A1 Refereed original research article in a scientific journal

Two different oxygen sensors regulate oxygen-sensitive K+ transport in crucian carp red blood cells




AuthorsBerenbrink M, Volkel S, Koldkjaer P, Heisler N, Nikinmaa M

PublisherBLACKWELL PUBLISHING

Publication year2006

JournalJournal of Physiology

Journal name in sourceJOURNAL OF PHYSIOLOGY-LONDON

Journal acronymJ PHYSIOL-LONDON

Volume575

Issue1

First page 37

Last page48

Number of pages12

ISSN0022-3751

DOIhttps://doi.org/10.1113/jphysiol.2006.112680


Abstract

The O-2 dependence of ouabain-independent K+ transport mechanisms has been studied by unidirectional Rb+ flux analysis in crucian carp red blood cells (RBCs). The following observations suggest that O-2 activates K+-Cl- cotransport (KCC) and deactivates Na+-K+-2Cl(-) cotransport (NKCC) in these cells via separate O-2 sensors that differ in their O-2 affinity. When O-2 tension (P-O2) at physiological pH 7.9 was increased from 0 to 1, 4, 21 or 100 kPa, K+ (Rb+) influx was increasingly inhibited, and at 100 kPa amounted to about 30% of the value at 0 kPa. This influx was almost completely Cl- dependent at high and low P-O2, as shown by substituting Cl- with nitrate or methanesulphonate. K+ (Rb+) efflux showed a similar P-O2 dependence as K+ (Rb+) influx, but was about 4-5 times higher over the whole P-O2 range. The combined net free energy of transmembrane ion gradients favoured net efflux of ions for both KCC and NKCC mechanisms. The KCC inhibitor dihydroindenyloxyalkanoic acid (DIOA, 0.1 mM) abolished Cl--dependent K+ (Rb+) influx at a P-O2 of 100 kPa, but was only partially effective at low P-O2 (0-1 kPa).
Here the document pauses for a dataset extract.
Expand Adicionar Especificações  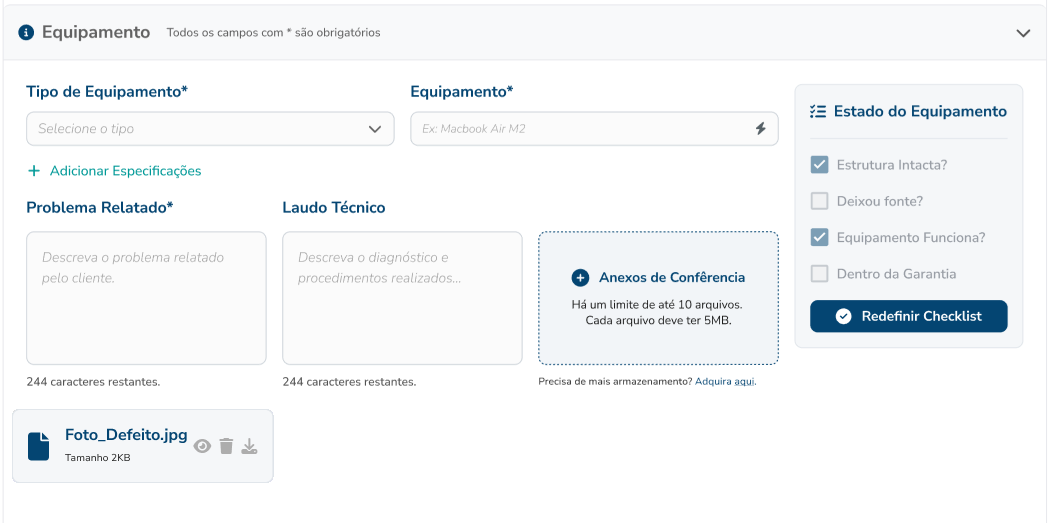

At P-O2 values between 0 and 4 kPa, K+ (Rb+) influx was further unaffected by variations in pH between 8.4 and 6.9, whereas the flux at 21 and 100 kPa was strongly reduced by pH values below 8.4. At pH 8.4, where K+ (Rb+) influx was maximal at high and low P-O2, titration of K+ (Rb+) influx with the NKCC inhibitor bumetanide (1, 10 and 100 mu M) revealed a highly bumetanide-sensitive K+ (Rb+) flux pathway at low P-O2, and a relative bumetanide-insensitive pathway at high P-O2. The bumetanide-sensitive K+ (Rb+) influx pathway was activated by decreasing P-O2, with a P-O2 for half-maximal activation (P-50) not significantly different from the P-50 for haemoglobin O-2 binding. The bumetanide-insensitive K+ (Rb+) influx pathway was activated by increasing P-O2 with a P-50 significantly higher than for haemoglobin O-2 binding. These results are relevant for the pathologically altered O-2 sensitivity of RBC ion transport in certain human haemoglobinopathies.